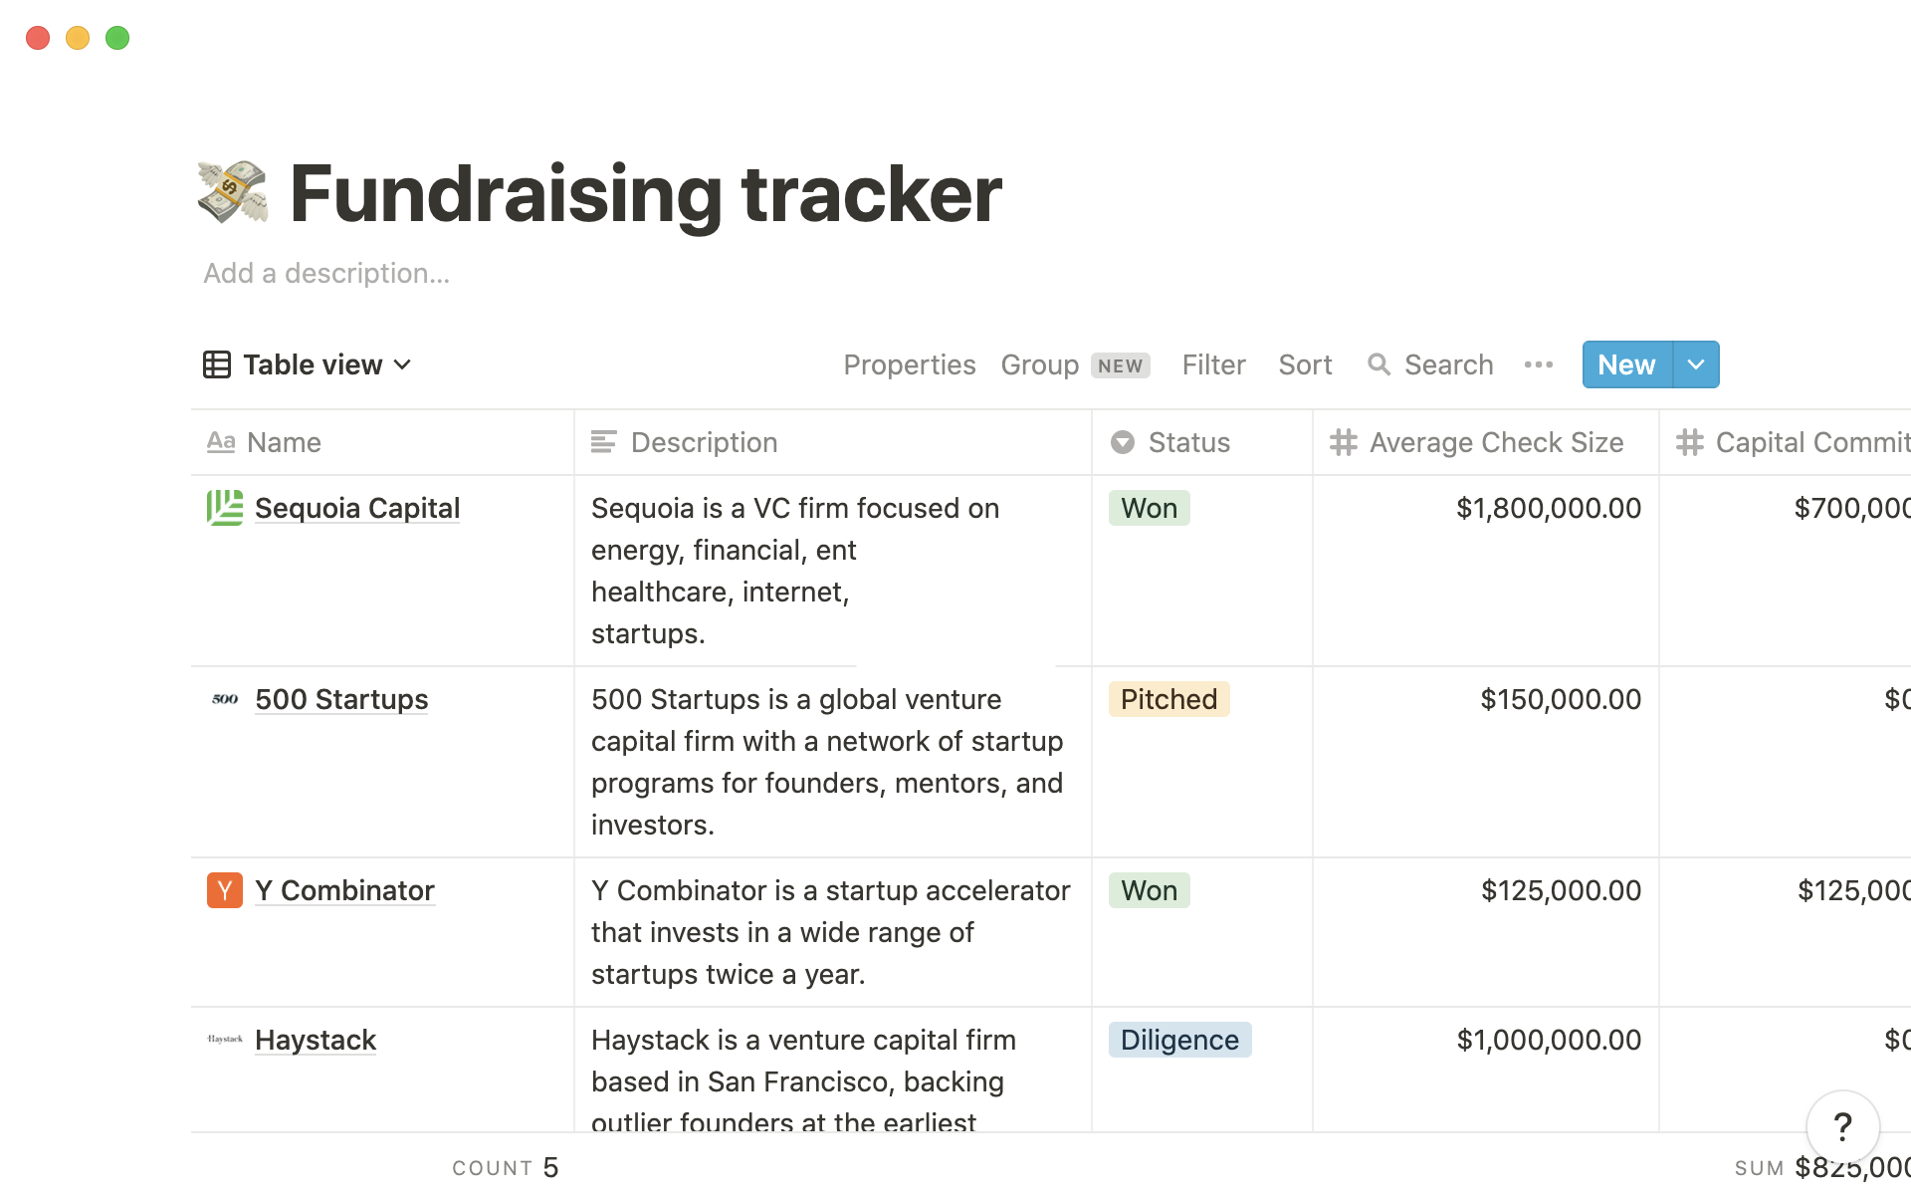Click the Properties button
The height and width of the screenshot is (1195, 1911).
[908, 363]
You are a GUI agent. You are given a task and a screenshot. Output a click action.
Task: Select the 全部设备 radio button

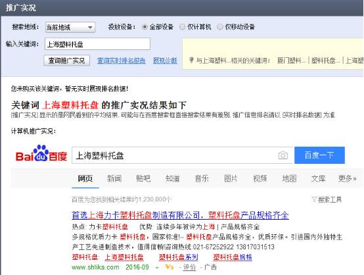click(145, 27)
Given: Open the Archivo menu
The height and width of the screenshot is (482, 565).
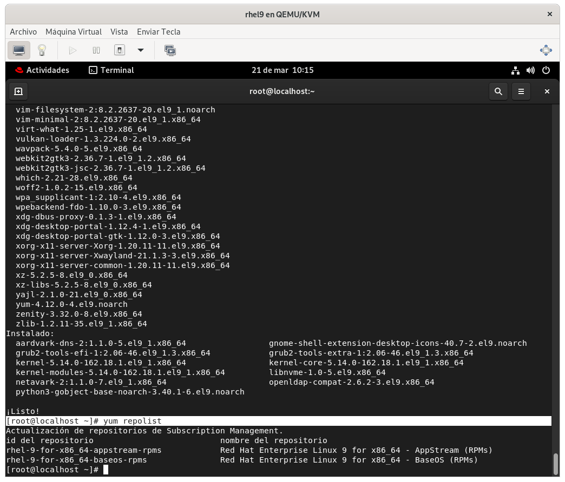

About this exercise:
With pictures left out, repeat exactly the lines from the line bearing "You are a GUI" through the final line of the records above.

Exercise response:
You are a GUI agent. You are given a task and a screenshot. Output a click action.
Task: Select the 全部设备 radio button

click(145, 27)
Given: Open the Archivo menu
The height and width of the screenshot is (482, 565).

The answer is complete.